Local density of states of the one-dimensional spinless fermion model

TL;DR

This study uses advanced numerical methods to analyze the local density of states in a one-dimensional spinless fermion model, confirming theoretical predictions and exploring boundary effects across the energy spectrum.

Contribution

It provides detailed DDMRG calculations of local density of states, validating Luttinger liquid theory exponents with high precision and analyzing boundary effects in the model.

Findings

Boundary effects influence local density of states at all energies.

Results agree with Luttinger liquid theory and Bethe Ansatz predictions.

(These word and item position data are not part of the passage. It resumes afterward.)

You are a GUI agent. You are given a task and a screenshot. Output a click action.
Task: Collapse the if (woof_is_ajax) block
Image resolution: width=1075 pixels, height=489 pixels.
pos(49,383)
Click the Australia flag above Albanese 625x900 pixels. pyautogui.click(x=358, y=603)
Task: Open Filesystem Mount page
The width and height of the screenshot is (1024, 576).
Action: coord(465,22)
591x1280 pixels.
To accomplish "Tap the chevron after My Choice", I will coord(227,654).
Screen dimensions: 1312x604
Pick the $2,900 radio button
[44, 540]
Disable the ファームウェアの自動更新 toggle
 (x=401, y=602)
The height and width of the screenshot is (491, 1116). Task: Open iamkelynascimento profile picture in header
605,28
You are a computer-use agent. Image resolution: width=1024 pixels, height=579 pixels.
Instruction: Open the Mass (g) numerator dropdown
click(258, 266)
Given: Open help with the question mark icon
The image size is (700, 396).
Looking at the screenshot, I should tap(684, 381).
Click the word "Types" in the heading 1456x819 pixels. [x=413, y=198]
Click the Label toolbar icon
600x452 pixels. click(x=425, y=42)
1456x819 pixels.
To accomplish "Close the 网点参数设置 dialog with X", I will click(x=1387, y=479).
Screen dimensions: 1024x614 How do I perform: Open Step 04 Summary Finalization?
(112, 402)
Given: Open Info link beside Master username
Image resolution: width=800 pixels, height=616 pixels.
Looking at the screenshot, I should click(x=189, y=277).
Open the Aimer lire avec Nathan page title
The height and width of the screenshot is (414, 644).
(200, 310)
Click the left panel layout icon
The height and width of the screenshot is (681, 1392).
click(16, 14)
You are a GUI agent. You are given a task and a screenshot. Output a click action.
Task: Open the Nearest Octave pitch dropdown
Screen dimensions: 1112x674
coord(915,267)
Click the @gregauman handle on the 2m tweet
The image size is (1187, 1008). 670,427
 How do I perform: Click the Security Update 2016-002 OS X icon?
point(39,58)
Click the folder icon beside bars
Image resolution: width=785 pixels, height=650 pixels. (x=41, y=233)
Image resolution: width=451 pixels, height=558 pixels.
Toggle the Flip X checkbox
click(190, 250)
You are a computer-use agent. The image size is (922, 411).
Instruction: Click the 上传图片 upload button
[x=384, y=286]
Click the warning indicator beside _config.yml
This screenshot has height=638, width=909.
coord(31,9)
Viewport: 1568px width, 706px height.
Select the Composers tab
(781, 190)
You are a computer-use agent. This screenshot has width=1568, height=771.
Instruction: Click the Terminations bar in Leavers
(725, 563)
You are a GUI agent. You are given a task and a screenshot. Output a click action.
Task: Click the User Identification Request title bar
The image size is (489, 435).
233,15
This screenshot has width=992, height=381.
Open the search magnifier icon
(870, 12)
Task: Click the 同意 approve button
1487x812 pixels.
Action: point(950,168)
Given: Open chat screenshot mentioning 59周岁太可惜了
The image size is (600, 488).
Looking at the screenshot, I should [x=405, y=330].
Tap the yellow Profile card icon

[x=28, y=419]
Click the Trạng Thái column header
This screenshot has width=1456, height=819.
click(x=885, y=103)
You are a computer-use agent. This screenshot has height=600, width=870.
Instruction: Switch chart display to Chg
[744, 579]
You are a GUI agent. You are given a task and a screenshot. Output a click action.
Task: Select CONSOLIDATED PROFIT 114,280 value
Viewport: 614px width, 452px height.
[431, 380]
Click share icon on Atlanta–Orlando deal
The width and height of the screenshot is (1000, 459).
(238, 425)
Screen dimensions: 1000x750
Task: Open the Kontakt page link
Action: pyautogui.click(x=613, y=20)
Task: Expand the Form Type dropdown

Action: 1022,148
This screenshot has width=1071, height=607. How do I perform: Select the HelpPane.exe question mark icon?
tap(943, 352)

Crossover from boundary to bulk density of states is characterized.

Abstract

We investigate the local density of states of the one-dimensional half-filled spinless fermion model with nearest-neighbor hopping t>0 and interaction V in its Luttinger liquid phase -2t < V <= 2t. The bulk density of states and the local density of states in open chains are calculated over the full band width 4t with an energy resolution <= 0.08t using the dynamical density-matrix renormalization group (DDMRG) method. We also perform DDMRG simulations with a resolution of 0.01t around the Fermi energy to reveal the power-law behaviour predicted by the Luttinger liquid theory for bulk and boundary density of states. The exponents are determined using a finite-size scaling analysis of DDMRG data for lattices with up to 3200 sites. The results agree with the exact exponents given by the Luttinger liquid theory combined with the Bethe Ansatz solution. The crossover from boundary to bulk density of states is analyzed. We have found that boundary effects can be seen in the local density of states at all energies even far away from the chain edges.